INSTRUCTIONS FOR THE TASK: Repeat exactly, and only, the lines from the line containing "Image resolution: width=1209" through the last line of the records below, including both.

Collected data entries
-----
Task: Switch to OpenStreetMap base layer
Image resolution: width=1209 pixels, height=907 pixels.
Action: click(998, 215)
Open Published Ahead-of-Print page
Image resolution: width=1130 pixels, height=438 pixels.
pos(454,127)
-----
SOLUTION BELOW:
Image resolution: width=1209 pixels, height=907 pixels.
Action: click(998, 215)
Open Published Ahead-of-Print page
Image resolution: width=1130 pixels, height=438 pixels.
pos(454,127)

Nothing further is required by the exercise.